Aim of the task: Render every line of the rows below as a string in a single JSON list, one string per line, omitting blank lines. Leave the pictures out.

Entries provided:
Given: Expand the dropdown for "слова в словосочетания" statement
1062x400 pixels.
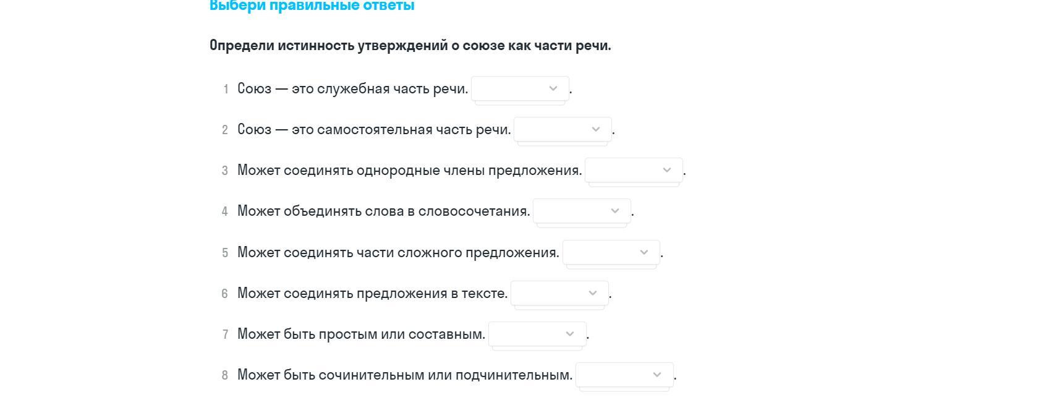Looking at the screenshot, I should [x=582, y=211].
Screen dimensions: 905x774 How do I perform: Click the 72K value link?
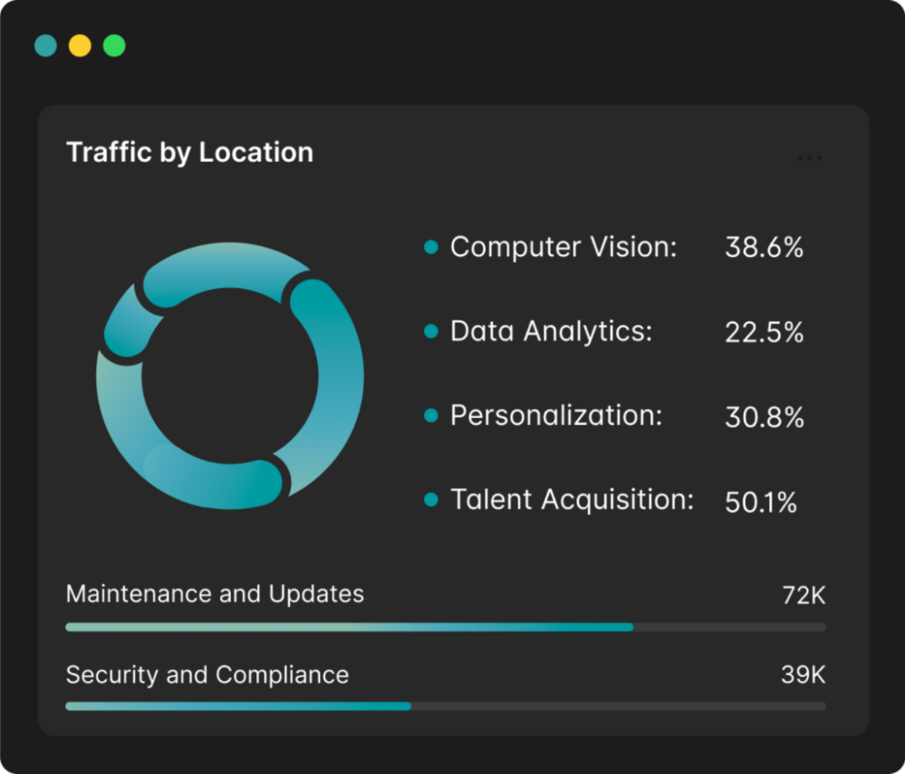[x=804, y=594]
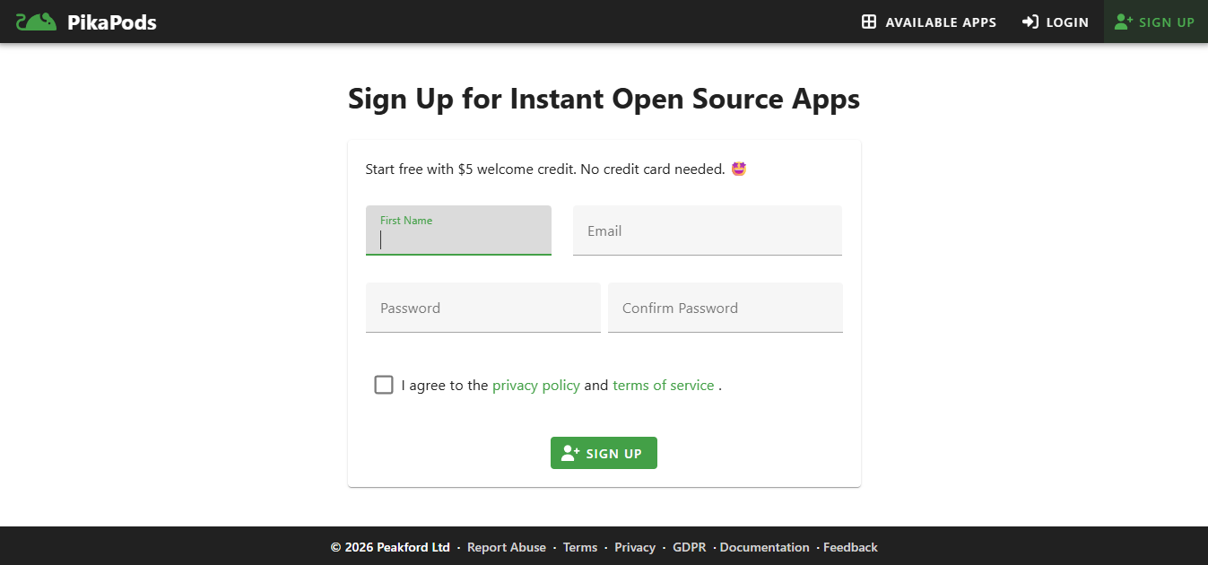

Final answer:
[
  "Given: Expand the dropdown for \"слова в словосочетания\" statement",
  "1062x400 pixels.",
  "Looking at the screenshot, I should [x=582, y=211].",
  "Screen dimensions: 905x774 How do I perform: Click the 72K value link?",
  "[x=804, y=594]"
]